He is absolutly FROTHING at the mouth, and I think he wants to come live with ya'll. LOL!!
It really IS incredible.. we know you are proud. Congrats!!

As for us, we are still searching..


----------



## Riverrat (Oct 14, 2008)

I asked a friend who does landscaping about your ditch and he said to get the rolled sod, lay it in place and tack it down, keep watering it everyday for at least a month, this will let it "set" and start to grow roots. he said that "most times this will work well", might be worth a try. Good luck.
Brian


----------



## nu2solar (Apr 20, 2008)

Texasdirtdigger said:


> Your place is KILLING my DH.
> 
> He is absolutly FROTHING at the mouth, and I think he wants to come live with ya'll. LOL!!
> It really IS incredible.. we know you are proud. Congrats!!
> ...


Thank you. Good luck with your search.



Riverrat said:


> I asked a friend who does landscaping about your ditch and he said to get the rolled sod, lay it in place and tack it down, keep watering it everyday for at least a month, this will let it "set" and start to grow roots. he said that "most times this will work well", might be worth a try. Good luck.
> Brian


Thanks. That's a lot of sod and a lot of water. I have no idea how we would get that much water down the drive. Thank you for the suggestion. They are always appreciated.


----------



## chuckie (Feb 4, 2010)

Thanks for the response Nu2solar. I also agree with you and the hubby on the future, just to many things pointing that way. Did you guys end up leaving the solar panels on the container? Also, did you guys figure out a way to treat the fresh water tank to keep things from growing, without dumping and cleaning? Just a few things I'm curious about, thanks and be safe.


----------



## nu2solar (Apr 20, 2008)

chuckie said:


> Thanks for the response Nu2solar. I also agree with you and the hubby on the future, just to many things pointing that way. Did you guys end up leaving the solar panels on the container? Also, did you guys figure out a way to treat the fresh water tank to keep things from growing, without dumping and cleaning? Just a few things I'm curious about, thanks and be safe.

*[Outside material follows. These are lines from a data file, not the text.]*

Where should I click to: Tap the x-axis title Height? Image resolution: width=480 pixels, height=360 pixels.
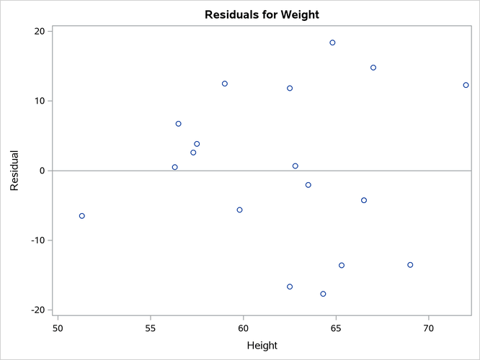[x=262, y=346]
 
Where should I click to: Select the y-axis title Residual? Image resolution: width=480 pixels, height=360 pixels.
[x=14, y=171]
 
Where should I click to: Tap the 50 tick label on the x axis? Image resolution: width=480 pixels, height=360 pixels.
[x=58, y=328]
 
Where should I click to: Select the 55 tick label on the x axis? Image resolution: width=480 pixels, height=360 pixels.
[x=151, y=328]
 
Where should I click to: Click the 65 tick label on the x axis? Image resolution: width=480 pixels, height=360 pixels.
[x=336, y=328]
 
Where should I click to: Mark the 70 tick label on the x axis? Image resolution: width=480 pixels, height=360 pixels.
[x=429, y=328]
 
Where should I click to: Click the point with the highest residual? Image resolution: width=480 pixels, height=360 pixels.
[x=332, y=42]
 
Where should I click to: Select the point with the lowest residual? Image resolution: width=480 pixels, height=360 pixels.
[x=323, y=294]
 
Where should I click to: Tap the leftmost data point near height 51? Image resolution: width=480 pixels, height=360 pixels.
[x=81, y=216]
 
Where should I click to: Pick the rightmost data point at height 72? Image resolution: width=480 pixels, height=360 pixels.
[x=466, y=85]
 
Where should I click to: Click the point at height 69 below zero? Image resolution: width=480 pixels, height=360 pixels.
[x=410, y=265]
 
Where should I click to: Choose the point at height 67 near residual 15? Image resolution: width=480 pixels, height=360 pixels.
[x=373, y=68]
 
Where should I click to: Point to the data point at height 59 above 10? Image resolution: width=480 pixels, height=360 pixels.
[x=225, y=84]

The solar panels are still on the containers and that seems to be the final resting place, lol. It was actually our original plan before we moved the panels 2 more times, lol.

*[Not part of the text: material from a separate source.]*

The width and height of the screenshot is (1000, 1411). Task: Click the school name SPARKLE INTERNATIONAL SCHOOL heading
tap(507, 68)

No changes in the water tank yet. We will be working on some upgrades this year.


----------



## nu2solar (Apr 20, 2008)

I just wanted to let you know that my DH and I are back home in TN. We have a lot of projects planed for the summer. I just posted a new story tonight.
http://www.city-data.com/forum/18377875-post2148.html




And this is the original link.
http://www.city-data.com/forum/tennessee/359683-going-off-grid-east-tennessee.html


Have a great night.


----------



## Riverrat (Oct 14, 2008)

As usual beautiful pictures, and a great looking patio cover. Very nice.


----------



## Sweetsong (Dec 4, 2010)

Your pictures made me homesick, but I'm not from TN or anything. Used to live on a farm with a lane and trees, etc.


----------



## Forerunner (Mar 23, 2007)

In keeping with HT tradition among the tight knit group of guys who really _are_ off grid (among whom I most certainly am _not_)........

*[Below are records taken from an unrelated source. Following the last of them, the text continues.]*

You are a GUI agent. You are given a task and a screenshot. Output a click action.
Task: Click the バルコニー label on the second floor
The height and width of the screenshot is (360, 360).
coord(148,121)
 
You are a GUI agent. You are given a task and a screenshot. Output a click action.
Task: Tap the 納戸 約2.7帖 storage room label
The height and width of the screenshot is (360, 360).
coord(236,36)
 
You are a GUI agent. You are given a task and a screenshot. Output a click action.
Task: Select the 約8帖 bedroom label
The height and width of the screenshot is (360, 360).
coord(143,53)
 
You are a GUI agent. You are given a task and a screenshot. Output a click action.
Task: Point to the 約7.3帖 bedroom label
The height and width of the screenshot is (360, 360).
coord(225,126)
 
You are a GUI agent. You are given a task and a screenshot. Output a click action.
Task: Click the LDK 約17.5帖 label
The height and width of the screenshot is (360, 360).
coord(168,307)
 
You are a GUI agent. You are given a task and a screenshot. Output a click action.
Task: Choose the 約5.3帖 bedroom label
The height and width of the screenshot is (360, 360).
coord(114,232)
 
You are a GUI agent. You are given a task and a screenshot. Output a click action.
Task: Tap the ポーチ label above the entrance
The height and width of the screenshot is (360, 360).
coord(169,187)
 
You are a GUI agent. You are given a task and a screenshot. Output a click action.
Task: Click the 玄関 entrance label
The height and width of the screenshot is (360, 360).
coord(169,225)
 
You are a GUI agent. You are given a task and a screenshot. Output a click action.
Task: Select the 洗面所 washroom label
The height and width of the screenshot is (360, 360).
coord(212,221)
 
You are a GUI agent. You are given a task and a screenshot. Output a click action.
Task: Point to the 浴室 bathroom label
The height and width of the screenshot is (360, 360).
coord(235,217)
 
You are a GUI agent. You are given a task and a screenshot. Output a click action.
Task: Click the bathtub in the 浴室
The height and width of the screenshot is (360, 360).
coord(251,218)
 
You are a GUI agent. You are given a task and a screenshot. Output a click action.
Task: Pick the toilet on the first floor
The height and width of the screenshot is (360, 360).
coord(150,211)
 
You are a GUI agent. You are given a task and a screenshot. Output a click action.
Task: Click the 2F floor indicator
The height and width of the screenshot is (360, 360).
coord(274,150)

SUUUUUUUUUURRRRRE you are...........


Seriously, though. Kudos to your foresight and effort.


----------



## nu2solar (Apr 20, 2008)

Riverrat said:


> As usual beautiful pictures, and a great looking patio cover. Very nice.


Thank you.




Sweetsong said:


> Your pictures made me homesick, but I'm not from TN or anything. Used to live on a farm with a lane and trees, etc.


I love farms.




Forerunner said:


> In keeping with HT tradition among the tight knit group of guys who really _are_ off grid (among whom I most certainly am _not_)........
> 
> SUUUUUUUUUURRRRRE you are...........
> 
> ...


LOL..who says you have to be uncomfortable to be off grid? We are actually working on using less outside influence..like the propane


----------



## Texasdirtdigger (Jan 17, 2010)

Thanks for the update... We do love your view!!


----------